Yıllarca Balıkesir'in Edremit ilçesinde yaşayan 73 yaşındaki Şükrü Kara, memleket hasretiyle döndüğü Batman'ın Çayüstü köyü Salkımlı mezrasında doğduğu mağarayı düzenleyerek, hayalindeki eve dönüştürdü.

1970'li yıllarda önce Batman'a, daha sonra Edremit'e göç eden Şükrü ve Bedia Kara çifti, 10 çocuğu ve sayısını hatırlamadığı torunları ile gurbette 30 yıl yaşamını sürdürdü.

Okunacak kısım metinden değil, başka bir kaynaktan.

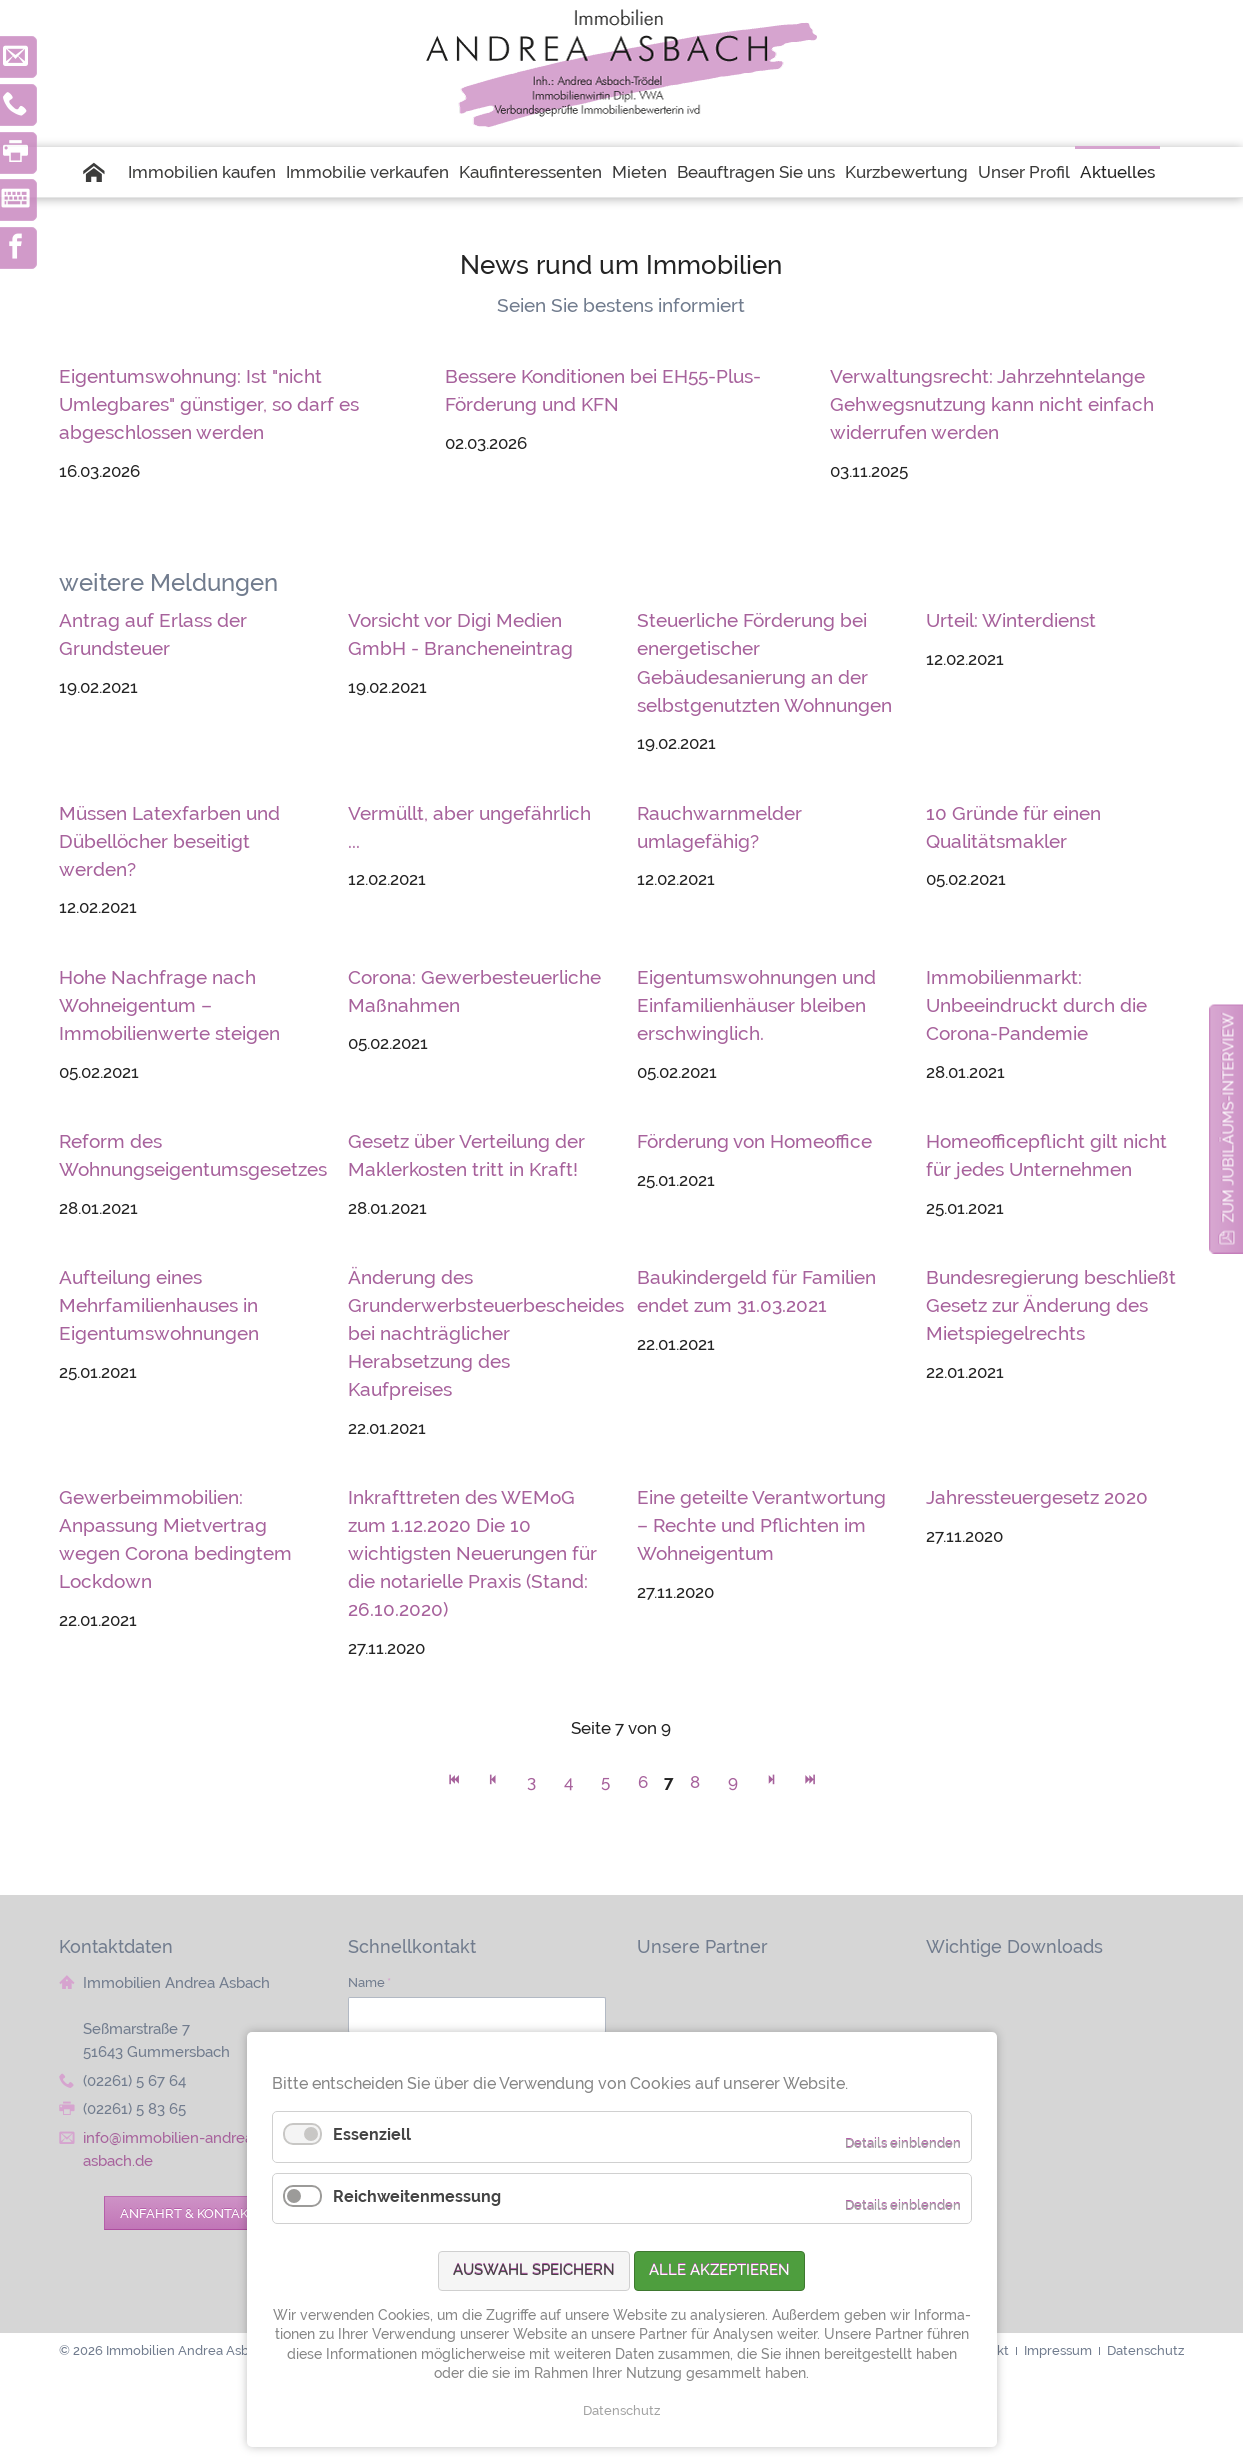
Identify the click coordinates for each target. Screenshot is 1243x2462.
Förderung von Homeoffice (754, 1141)
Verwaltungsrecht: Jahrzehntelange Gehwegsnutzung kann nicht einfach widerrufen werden (992, 404)
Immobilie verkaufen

Huzurun sağlandığı memleketine 2001 yılında eşi ile dönüş yapan Kara, Dicle Nehri kıyısındaki yaklaşık 800 rakımlı dağda bulunan doğduğu, ev olarak kullanılan ancak zamanla tahrip olan mağarayı yaptığı çalışma ile 10 metrekaresi mutfak, 35 metrekaresi salondan oluşan 45 metrekarelik yeni bir ev haline getirdi.

Dışardan bakıldığında betonarme bir görünüme sahip mağara evin çevresinde bir bahçe de oluşturan Kara, burada sebze, meyve, tavuk ve keçi yetiştiriyor.

Doğduğu evde doğal bir yaşam süren, yakınlarda yine mağaradan düzenlenen bir evde yaşam süren aile ile komşuluk yapan Kara'nın arzusu, ömrünün sonuna kadar memleketinde yaşamak.

Doğduğu köyü hiçbir yere değişmeyeceğini söyleyen Kara, "Bu mağarada doğdum. 1971 yılında buradan ayrıldık. 8 yıl sonra da Balıkesir'in Edremit ilçesine göç ettik. Oraya yerleştik, çoluk çocuk çalışmaya başladık. Çocuklarım, gelinlerim, torunlarım hala oradalar. 30 yıl sonra köye geldim. Devlet, 'Köyünüze dönün' dedi, doğduğum köye geri döndüm" diye konuştu.

"Hasret işte, doğduğum mağaraya getirtti beni. Allah nasip ederse ömrüm doğduğum bu mağarada bitecek. Burayı hiçbir yere değişmem. Buranın suyu, ekmeği farklı, burada huzur var" diyen Kara, Edremit'te yıllarca akrabalarından, yakınlarından dostlarından uzak kaldığını anlattı.

"Devletimiz sağ olsun, her şeyimiz var"

Kara, memleketinde mutlu bir yaşam sürdüğünü belirterek, köyde, mezrada herkesin birbirini tanıdığını, selamlaştığını, akrabaları, hemşehrileri ile bir arada olduğunu dile getirdi.

Mağara evlerinde misafirlerini ağırladıklarını anlatan Kara, gün boyu yetiştirdiği meyve, sebze ve hayvanlarla ilgilendiğini ifade etti.

Gurbette hep memleket hasreti çektiğini vurgulayan Kara, "Hayalimde buraya geri dönüp, bir ev yapmak vardı. Çok şükür geldim ve evimi yaptım. Elektrik, suyumuz, televizyonumuz var. Devletimiz sağ olsun, her şeyimiz var. Mağarada veya damda yatıyoruz. Mağara kışın sıcak, yazın ise serin" dedi.

Tek özlemi, evlatları ve torunları

Kara'nın eşi 75 yaşındaki Bedia Kara da 1970 yılında gelin olarak geldiği köydeki mağaraya 10 çocuk annesi olarak döndüğünü söyledi.

Köyde yaşamanın çok güzel olduğunu ancak Edremit'te bıraktığı çocuklarını özlediğini aktaran Kara, tek isteğinin çocukları ve torunlarıyla köyde yaşamak olduğunu anlattı.

Kara, "Burada hayat güzel ama yaşlandık artık. İş yapmakta güçlük çekiyorum. Tek isteğim Edremit'teki çocuklarımdan, torunlarımdan bazılarının yanıma gelmesi. Çocuklarımı, torunlarımı çok özledim" ifadelerini kullandı.